From Nature:
Linheng Li is learning to think like an ecologist. His study subjects put down roots near sources of nourishment and depend on other living things in their environment to thrive. But Li doesn’t have mud on his boots. The ‘species’ he studies are stem cells and the ‘ecosystem’ is bone marrow. Within the anatomical forest of the marrow, Li’s stem cells occupy specific niches — a term borrowed from ecology. An organism’s ecological niche is a definition of where it lives, what it does, and how it interacts with its environment. Alter that environment, and the consequences for the organism can be dire. Conversely, if you take an organism and deposit it in an alien ecosystem, all hell can break loose.
At the Stowers Institute for Medical Research in Kansas City, Missouri, Li thinks in a similar way about stem cells. For example, in aplastic anaemia, stem cells are unable to produce sufficient blood cells, even though they look normal. Something about the cells’ microenvironment in the bone marrow may be awry, argues Li. “It’s like the soil being damaged,” he says. Similarly, just as an introduced species can run amok in its new environment, stem cells placed in the wrong tissue in the body might conceivably form a malignant tumour.

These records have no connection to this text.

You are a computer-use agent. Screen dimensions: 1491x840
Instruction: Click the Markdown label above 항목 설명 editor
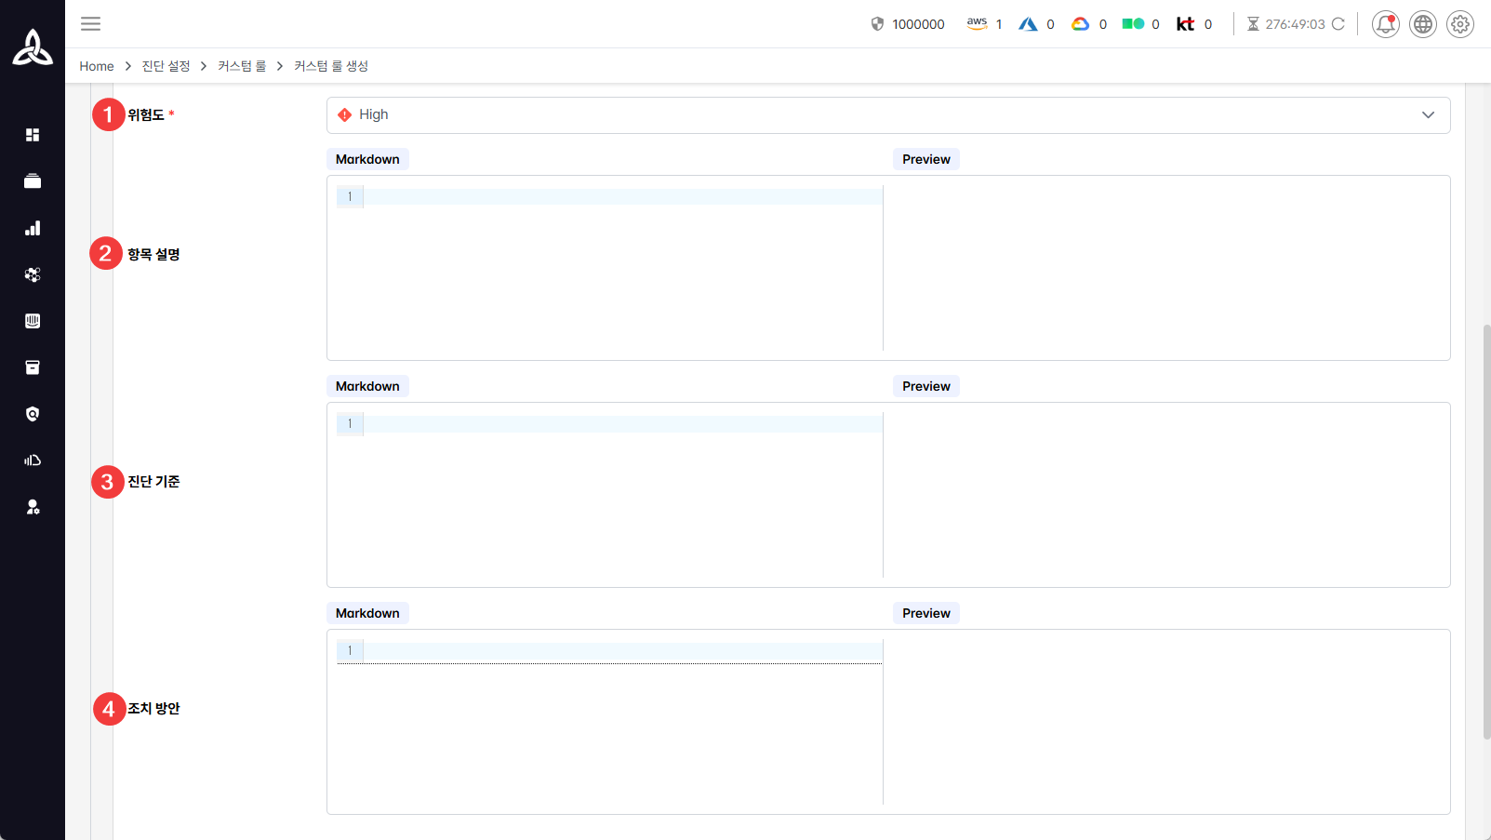(367, 159)
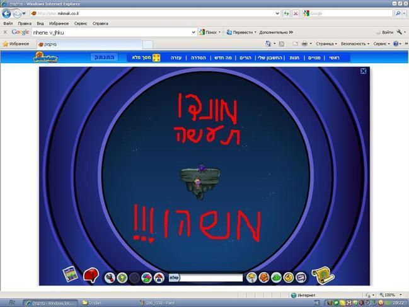Click the newspaper card icon at bottom left

coord(70,275)
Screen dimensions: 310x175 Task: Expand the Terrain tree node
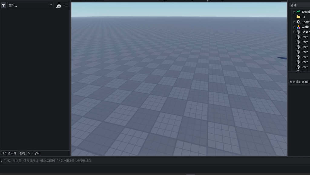coord(294,12)
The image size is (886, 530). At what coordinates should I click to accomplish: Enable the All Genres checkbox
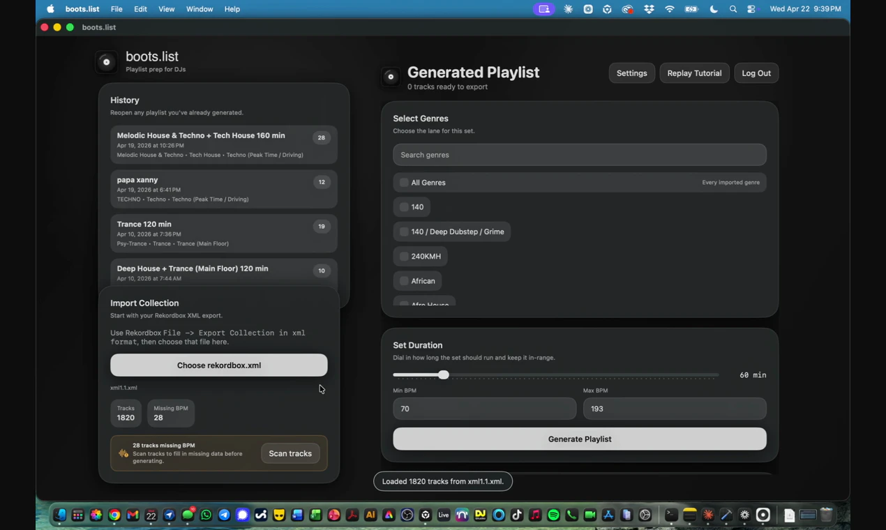click(x=404, y=182)
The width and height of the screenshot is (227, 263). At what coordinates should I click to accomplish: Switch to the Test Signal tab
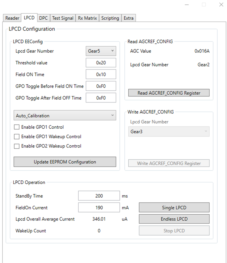(62, 18)
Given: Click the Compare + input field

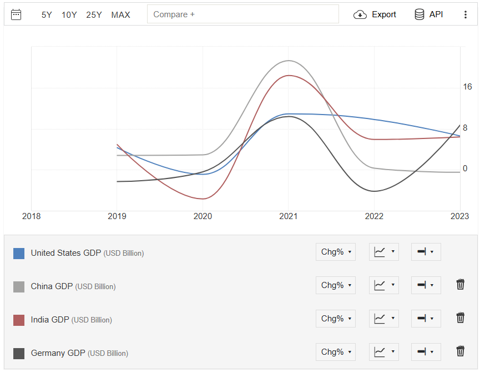Looking at the screenshot, I should pos(242,14).
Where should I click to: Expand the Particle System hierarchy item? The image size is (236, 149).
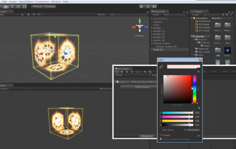[x=151, y=43]
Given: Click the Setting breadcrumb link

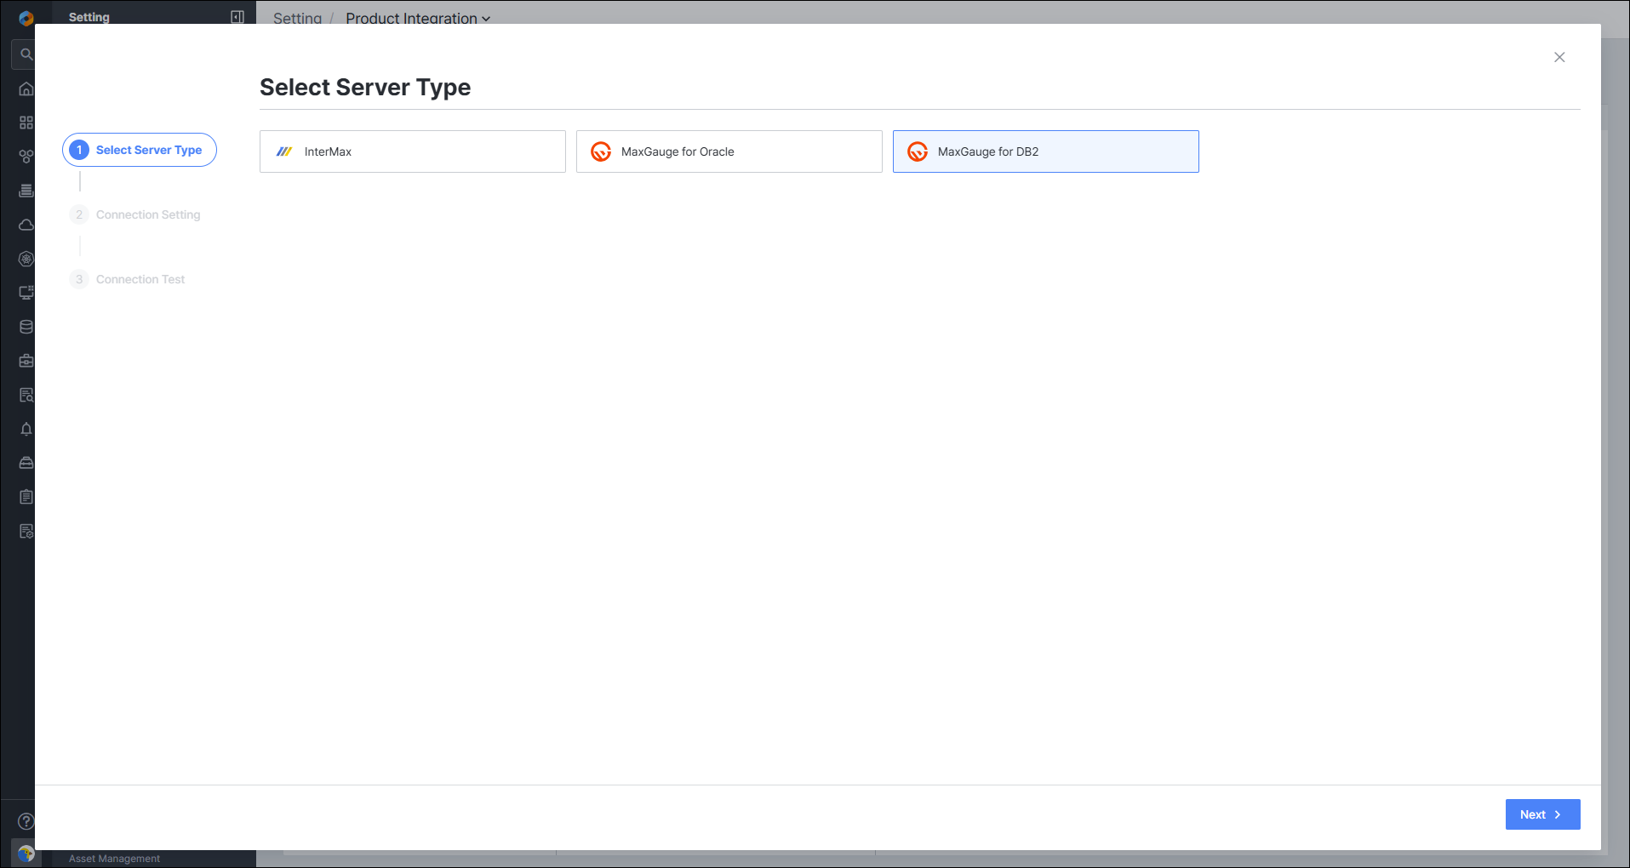Looking at the screenshot, I should pos(297,18).

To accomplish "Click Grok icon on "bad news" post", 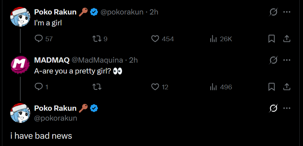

Clearly, you can’t hope to understand a woodland flower’s niche in the forest by examining a specimen grown in a pot. And biologists are realizing that they are missing an important part of the picture by studying stem cells in Petri dishes. “Thinking of stem cells in isolation can be productive,” says David Scadden, co-director of the Harvard Stem Cell Institute in Boston. “But it falsely simplifies what is a single component of a much larger, more complex system.”